Primaire de la gauche : comment Jean-Luc Bennahmias a mis l'ambiance lors du deuxième débat

Jean-Luc Bennahmias, lors du deuxième débat de la primaire de la gauche, le 15 janvier 2017, à Paris.
Jean-Luc Bennahmias, lors du deuxième débat de la primaire de la gauche, le 15 janvier 2017, à Paris. (BERTRAND GUAY / AFP)

L'écologiste a provoqué les sourires du public et de certains de ses adversaires à plusieurs reprises.

Jean-Luc Bennahmias se démarque dans cette campagne de la primaire de la gauche avec son ton décontracté et ses tentatives d'humour. Le candidat de l'Union des démocrates et des écologistes l'a encore démontré lors du deuxième débat, diffusé sur BFMTV, i-Télé et RMC, dimanche 15 janvier. Franceinfo a retenu trois séquences où l'ancien député européen a fait sourire le public.

>> Regardez les cinq séquences à retenir du deuxième débat

L'instant "quand je serai président"

Jean-Luc Bennahmias se voit déjà à l'Elysée. Celui qui fait office de "petit candidat" dans cette primaire était interrogé sur l'Europe et il n'a pas hésité à se projeter vers la victoire : "Ce que je propose moi, et quand je serai président je le ferai, c'est une alliance avec les pays du Sud." La sortie a suscité beaucoup d'ironie sur les réseaux sociaux de la part des plus moqueurs des internautes.

La confession sur le cannabis

Jean-Luc Bennahmias s'est dit favorable à une "légalisation contrôlée" du cannabis, dénonçant "quarante ans d'hypocrisie" sur la question. Il a défendu notamment un usage thérapeutique de cette drogue douce pour certaines affections comme la maladie de Parkinson, la sclérose en plaques ou certains types de cancer. 
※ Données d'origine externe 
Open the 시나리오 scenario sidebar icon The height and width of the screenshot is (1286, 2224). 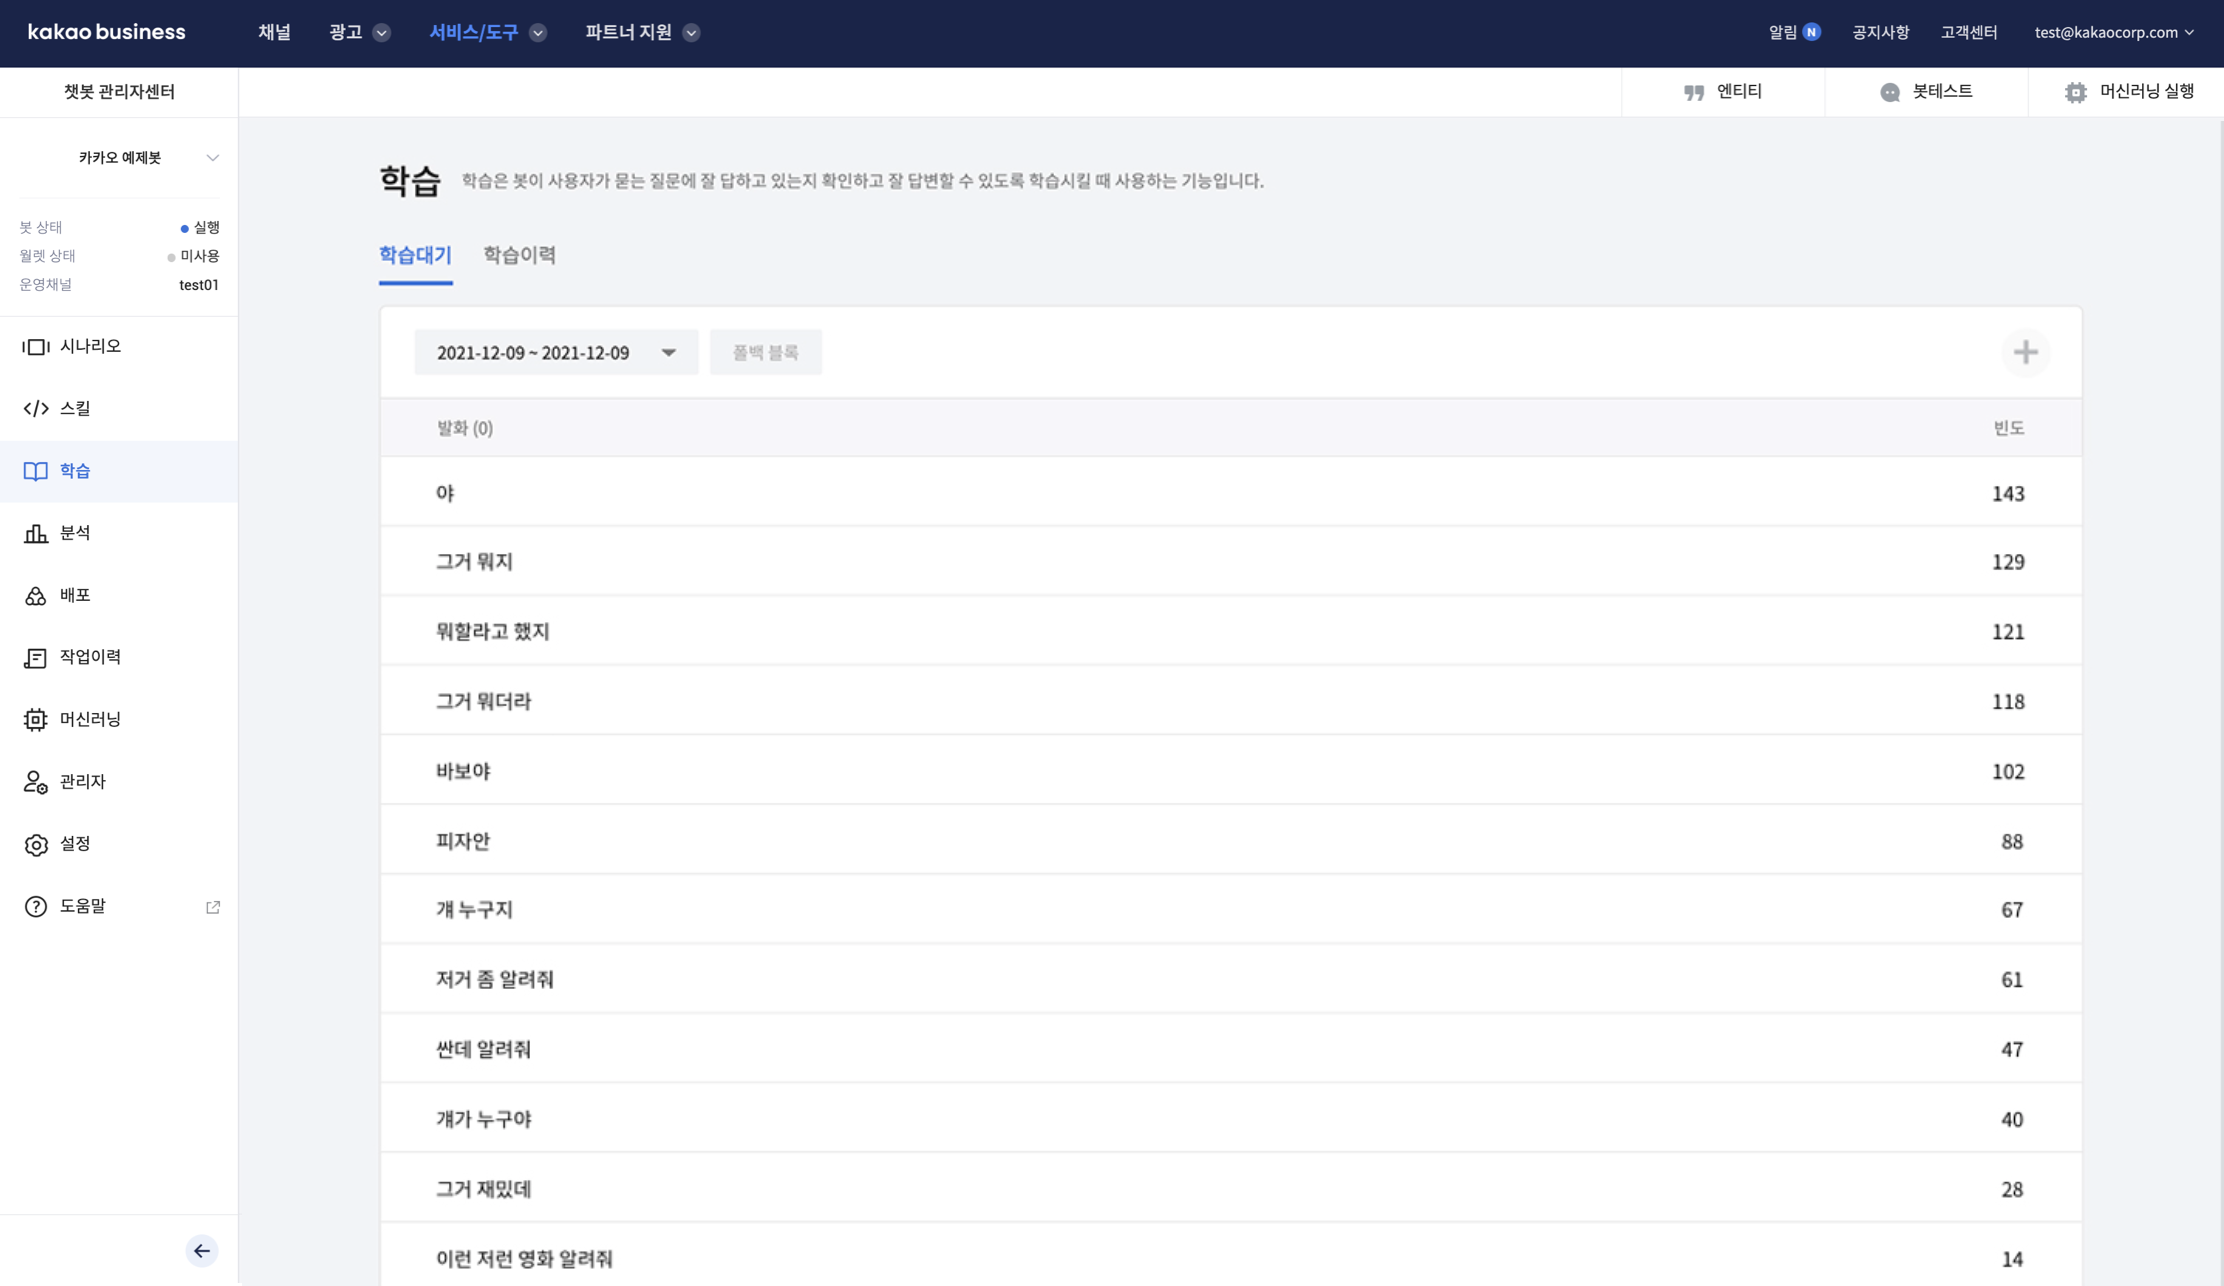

"On ne va pas vous demander à chacun si vous en avez déjà fumé, je vous rassure", lance alors une journaliste, et l'écologiste de répondre quand même, provoquant les rires de l'assistance et les sourires des autres candidats : "Ça m'est arrivé... mais pas ce soir."

La conclusion hommage

Jusqu'à la fin de l'émission, Jean-Luc Benhamias aura réussi à faire sourire. Dans sa minute de conclusion, il commence par saluer la teneur du débat, tout en assurant qu'"il faut savoir s'arrêter au niveau des minutes", laissant transparaître une pointe de lassitude. Rires autour de lui, la journaliste Ruth Elkrieff approuve : "Merci de le reconnaître !" "Je suis un homme pragmatique, vous savez !" reprend le candidat.

Il en arrive (enfin) à son propos : la construction d'un "arc écologiste et progressiste". Il conclut par un "Vivement dimanche prochain !", date du premier tour de la primaire. Est-ce aussi une référence à l'émission de Michel Drucker sur France 2, tournée dans le Studio Gabriel, lieu du débat ? Voire une allusion à François Hollande ? Pendant que les candidats s'affrontaient, le président était au théâtre pour assister à la dernière représentation de "Seul... avec vous", la pièce de Michel Drucker. La boucle est bouclée.